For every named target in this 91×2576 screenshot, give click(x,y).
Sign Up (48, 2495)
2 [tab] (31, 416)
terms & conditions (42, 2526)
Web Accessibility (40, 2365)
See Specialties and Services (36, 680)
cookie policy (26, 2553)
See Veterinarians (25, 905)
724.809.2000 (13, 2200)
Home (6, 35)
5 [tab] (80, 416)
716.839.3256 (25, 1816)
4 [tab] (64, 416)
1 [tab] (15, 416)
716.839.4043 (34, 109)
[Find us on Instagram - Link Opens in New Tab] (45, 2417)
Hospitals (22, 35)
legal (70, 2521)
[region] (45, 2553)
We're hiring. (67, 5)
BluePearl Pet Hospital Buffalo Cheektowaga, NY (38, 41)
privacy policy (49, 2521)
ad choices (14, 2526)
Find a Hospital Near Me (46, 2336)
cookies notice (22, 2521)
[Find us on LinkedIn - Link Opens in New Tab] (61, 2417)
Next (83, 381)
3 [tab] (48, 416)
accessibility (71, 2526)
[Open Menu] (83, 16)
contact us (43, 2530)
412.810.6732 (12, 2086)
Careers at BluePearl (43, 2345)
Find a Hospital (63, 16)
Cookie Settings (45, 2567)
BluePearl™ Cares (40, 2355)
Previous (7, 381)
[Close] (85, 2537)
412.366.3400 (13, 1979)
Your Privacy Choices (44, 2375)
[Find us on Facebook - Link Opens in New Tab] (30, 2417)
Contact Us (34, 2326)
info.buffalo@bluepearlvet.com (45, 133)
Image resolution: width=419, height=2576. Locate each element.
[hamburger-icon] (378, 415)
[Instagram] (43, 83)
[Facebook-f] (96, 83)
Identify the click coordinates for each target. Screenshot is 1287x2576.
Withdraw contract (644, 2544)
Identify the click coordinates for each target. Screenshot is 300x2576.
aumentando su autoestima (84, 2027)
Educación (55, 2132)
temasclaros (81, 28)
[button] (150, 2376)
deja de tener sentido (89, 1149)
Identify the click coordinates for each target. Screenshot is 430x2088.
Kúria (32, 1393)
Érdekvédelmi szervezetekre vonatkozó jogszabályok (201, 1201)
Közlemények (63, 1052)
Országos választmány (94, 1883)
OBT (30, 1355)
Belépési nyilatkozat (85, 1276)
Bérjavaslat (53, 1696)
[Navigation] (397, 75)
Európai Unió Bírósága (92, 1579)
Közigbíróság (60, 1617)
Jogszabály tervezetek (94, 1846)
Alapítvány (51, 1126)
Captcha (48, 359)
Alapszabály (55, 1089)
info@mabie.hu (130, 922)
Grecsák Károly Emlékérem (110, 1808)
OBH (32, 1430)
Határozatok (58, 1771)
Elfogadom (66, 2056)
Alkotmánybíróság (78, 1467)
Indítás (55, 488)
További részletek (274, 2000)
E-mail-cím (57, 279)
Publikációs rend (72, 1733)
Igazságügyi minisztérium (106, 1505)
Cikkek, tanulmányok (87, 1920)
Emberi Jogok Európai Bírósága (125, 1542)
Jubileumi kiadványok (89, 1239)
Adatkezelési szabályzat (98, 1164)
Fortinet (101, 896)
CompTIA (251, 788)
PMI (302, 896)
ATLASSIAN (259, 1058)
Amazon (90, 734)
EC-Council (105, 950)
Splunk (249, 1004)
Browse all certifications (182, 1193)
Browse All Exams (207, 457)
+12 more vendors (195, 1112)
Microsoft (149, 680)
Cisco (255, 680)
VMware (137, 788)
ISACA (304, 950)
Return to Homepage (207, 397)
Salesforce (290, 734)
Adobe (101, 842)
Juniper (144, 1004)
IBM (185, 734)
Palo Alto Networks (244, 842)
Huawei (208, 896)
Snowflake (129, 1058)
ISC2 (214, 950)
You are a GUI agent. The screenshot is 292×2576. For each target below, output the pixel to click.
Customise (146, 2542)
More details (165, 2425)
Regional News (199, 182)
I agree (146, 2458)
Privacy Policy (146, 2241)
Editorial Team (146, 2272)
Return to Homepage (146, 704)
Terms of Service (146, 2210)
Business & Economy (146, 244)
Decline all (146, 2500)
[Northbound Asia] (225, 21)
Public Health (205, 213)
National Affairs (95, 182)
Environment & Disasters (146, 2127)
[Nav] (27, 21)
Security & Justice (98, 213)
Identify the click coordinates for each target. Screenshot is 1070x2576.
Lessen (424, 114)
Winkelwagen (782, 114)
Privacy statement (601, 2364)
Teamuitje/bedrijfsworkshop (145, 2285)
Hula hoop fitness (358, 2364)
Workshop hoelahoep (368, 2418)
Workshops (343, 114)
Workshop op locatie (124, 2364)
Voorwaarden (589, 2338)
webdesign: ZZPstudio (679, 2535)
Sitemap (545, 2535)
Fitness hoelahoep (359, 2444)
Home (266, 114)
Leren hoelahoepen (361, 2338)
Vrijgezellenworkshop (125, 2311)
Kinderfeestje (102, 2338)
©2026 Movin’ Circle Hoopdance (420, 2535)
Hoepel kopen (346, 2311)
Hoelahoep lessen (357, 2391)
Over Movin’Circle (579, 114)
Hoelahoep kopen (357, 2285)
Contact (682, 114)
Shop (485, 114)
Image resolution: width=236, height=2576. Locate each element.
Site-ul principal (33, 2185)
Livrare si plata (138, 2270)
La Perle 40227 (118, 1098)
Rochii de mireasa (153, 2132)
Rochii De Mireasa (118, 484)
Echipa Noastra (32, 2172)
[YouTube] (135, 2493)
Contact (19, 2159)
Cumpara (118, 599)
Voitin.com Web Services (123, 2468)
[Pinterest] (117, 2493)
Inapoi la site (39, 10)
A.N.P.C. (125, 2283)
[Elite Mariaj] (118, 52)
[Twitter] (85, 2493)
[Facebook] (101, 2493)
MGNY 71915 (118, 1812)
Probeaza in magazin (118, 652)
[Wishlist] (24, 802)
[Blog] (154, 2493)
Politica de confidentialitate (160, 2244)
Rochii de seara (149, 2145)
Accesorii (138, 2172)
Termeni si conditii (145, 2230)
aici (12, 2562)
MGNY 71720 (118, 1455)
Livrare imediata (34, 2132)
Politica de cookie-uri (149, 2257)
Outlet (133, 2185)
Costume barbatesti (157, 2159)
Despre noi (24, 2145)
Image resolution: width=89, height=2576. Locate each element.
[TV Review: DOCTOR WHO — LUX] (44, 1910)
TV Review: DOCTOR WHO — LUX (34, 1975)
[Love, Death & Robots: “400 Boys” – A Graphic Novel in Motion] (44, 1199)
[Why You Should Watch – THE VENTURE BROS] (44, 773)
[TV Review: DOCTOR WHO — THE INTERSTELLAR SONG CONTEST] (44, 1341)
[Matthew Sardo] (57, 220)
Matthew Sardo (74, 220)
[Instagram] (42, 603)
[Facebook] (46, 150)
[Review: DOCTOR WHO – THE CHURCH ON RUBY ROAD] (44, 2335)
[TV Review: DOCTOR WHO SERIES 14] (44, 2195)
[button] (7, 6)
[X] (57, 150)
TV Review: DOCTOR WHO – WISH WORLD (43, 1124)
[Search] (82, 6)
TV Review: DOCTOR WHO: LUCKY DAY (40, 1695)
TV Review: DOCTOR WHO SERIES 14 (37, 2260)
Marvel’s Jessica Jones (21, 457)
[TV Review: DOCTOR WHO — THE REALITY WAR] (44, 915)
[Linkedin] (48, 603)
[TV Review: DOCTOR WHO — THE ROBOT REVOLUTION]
···
_TASK:_ Return, from the data, each line that has the word "Opens" in it.

_RESPONSE BOX:_
[Find us on Instagram - Link Opens in New Tab] (45, 2417)
[Find us on LinkedIn - Link Opens in New Tab] (61, 2417)
[Find us on Facebook - Link Opens in New Tab] (30, 2417)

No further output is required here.